Day 45: The day I lost it.
Hotel staff treated me "politely" but with thinly veiled contempt when I made a very basic request. Clearly they despise "the show people," no doubt based on past experiences with the road shows that cycle in and out of Proctor's. The show people ask for things. The show people keep wanting stuff. I could tell the desk girl was "sick of this complaining." Sick of this "needing things." So I learned not to ask the staff here for anything.
I've been feeling directionless and purposeless, perhaps because I have no direction or purpose. I really want some kind of goal and keep trying to manufacture one for my new gypsy life. I haven't succeeded at that yet, so I'm frustrated. Getting back on the elevator after being summarily denied help by the people who are in charge of the closest thing I have to a home, I was squinting off tears. What, I'm gonna cry because some idiot desk girl gave me smiley attitude? No, no I'm not.

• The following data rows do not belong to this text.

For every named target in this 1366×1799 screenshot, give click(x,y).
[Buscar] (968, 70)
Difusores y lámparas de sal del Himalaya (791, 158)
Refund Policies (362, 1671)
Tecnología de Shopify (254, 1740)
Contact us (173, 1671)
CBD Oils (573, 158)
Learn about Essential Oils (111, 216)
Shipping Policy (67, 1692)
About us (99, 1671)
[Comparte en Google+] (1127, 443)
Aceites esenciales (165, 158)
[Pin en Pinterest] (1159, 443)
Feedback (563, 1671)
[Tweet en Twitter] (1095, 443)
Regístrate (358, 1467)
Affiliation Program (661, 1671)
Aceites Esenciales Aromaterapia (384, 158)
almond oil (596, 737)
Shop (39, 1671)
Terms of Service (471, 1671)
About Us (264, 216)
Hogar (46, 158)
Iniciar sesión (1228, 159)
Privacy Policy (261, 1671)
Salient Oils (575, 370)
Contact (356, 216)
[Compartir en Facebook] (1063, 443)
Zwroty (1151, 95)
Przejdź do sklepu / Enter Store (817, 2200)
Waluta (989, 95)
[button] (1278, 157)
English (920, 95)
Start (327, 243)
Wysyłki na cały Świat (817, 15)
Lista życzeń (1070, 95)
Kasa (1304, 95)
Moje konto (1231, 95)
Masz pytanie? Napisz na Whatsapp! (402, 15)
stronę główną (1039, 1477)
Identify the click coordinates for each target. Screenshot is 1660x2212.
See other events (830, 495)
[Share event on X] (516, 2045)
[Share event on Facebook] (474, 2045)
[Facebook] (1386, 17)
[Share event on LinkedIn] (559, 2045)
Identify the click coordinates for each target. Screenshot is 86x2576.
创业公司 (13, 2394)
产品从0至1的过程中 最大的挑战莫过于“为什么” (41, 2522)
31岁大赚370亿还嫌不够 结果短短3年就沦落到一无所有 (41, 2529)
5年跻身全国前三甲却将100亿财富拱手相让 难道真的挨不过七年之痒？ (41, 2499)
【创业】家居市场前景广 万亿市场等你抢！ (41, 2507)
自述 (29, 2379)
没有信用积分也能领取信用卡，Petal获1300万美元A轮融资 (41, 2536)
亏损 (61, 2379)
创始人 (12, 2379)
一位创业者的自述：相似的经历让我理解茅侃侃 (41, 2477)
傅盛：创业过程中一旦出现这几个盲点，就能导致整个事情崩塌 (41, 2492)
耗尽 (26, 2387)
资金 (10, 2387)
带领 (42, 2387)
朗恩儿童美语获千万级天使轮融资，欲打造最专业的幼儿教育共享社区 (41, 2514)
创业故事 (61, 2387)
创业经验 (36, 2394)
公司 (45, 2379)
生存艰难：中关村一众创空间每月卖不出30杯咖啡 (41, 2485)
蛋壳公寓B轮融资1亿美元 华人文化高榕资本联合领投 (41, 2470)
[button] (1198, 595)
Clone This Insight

I sought out the nearest grocery store to our new location. It felt like a third world country. People were eating handfuls of fruit and discarding the pits on the floor, opening packages in the aisles, removing some of the contents, then stuffing the empty shells back on the shelves. The checkout girl simmered with rage at each person in line as they approached. The man before me, because he couldn't speak English. The woman behind me, because she was angrily berating the girl for moving so slowly helping us all. And me, well, I tried to be polite, efficient, helpful. She threw my yogurts at me with contempt and heaved my grapes into a bag as if she was trying to squash them. It's important not to take this kind of thing personally, I'm sure the majority of her day is struggle and displeasure.
The day's only other activity was a choice: meet my husband on his coffee break at 6pm, or take ballet class at 6pm. Sucks that they had to fall at the exact same time. I chose ballet class. And then I got to the studio and discovered that they had emailed me an incorrect schedule. The class didn't start at 6pm, it ended at 6pm. Breathing heavily and thinking, "Don't cry, don't cry" I texted my husband to see if he still had a minute before going back into rehearsal until midnight. He did, just barely. I waited for him at the bakery by the theater. In he walks. With his boss. Who I've never met until this moment. But that's how everyone likes to make a first impression, isn't it? Wiping the tears off your cheeks and keeping your sunglasses on so that it's only passively obvious that you're having a breakdown.
What kind of baby am I, I asked myself as I walked back to the hotel. Time to do something that feels productive and inspiring. I went to Barnes & Noble to kill some time and get out in the world of the living. Why was the parking lot totally unlit? At least the store was still open. It felt strangely deserted inside. I browsed everything, circled tables, read first chapters. It was hard not to notice that I was being followed by a large, ungainly man. I think he wanted to talk to me. He knocked over a display then lumbered away. I looked for a chair to sit down but found they were all occupied by sleeping, old, foul-looking men. Barnes & Noble Homeless Nap Center? I remained standing and got engrossed in the Steve Jobs biography. But a person was very close to me, saying, "What you readin'? What kind of books you like, huh? What kind of books you like to read? What you readin'?" I looked up in surprise. He was small and not old. He looked at me intently, shifting from foot to foot slightly. I opened my mouth but couldn't say anything before his phone rang. He fliped it open and walked down an aisle, mumbling into it. I went back to reading.
I read a page and he was back. "What you like readin', huh? What kind of books?" It felt like a dirty question. Ignoring him seemed like the wrong answer. This person needed to be told to move on. I shrugged, shook my head, and tried to make my body language say, "Go away." And he was gone.
But he wasn't gone, said all the hair on my skin. I glanced over my shoulder but he wasn't there. Nor was he over the other shoulder. But he was definitely somewhere, because I knew he wasn't gone. I was still kind-of-sort-of-reading and it was when I looked down at the book that I figured it out. He was crouched on the ground behind me so if I took a step backward I'd tumble over him. As soon as he was caught he pretended to be examining some chocolates that were low on the opposing display, then scrambled to his feet and took off down an aisle, deeper into the store. I got really, really mad. It was time to go.
In the unlit parking lot I could hear, but not see, that there was a lot of activity. Music, raised voices, laughter, anger, life. The large, ungainly man who followed me earlier had followed me out. He kind of tripped as he stepped off the curb then gave up the chase and went back into the store. It was hard to navigate the car back to the main road through the confusing layers of parking lot access avenues. When I was back in a place I knew I started crying and I let the tears fall as they would all the way back to the hotel room, the place I feel trapped in, the place that I wish I hadn't left as soon as I go out.
So now I'm going to read about Steve Jobs.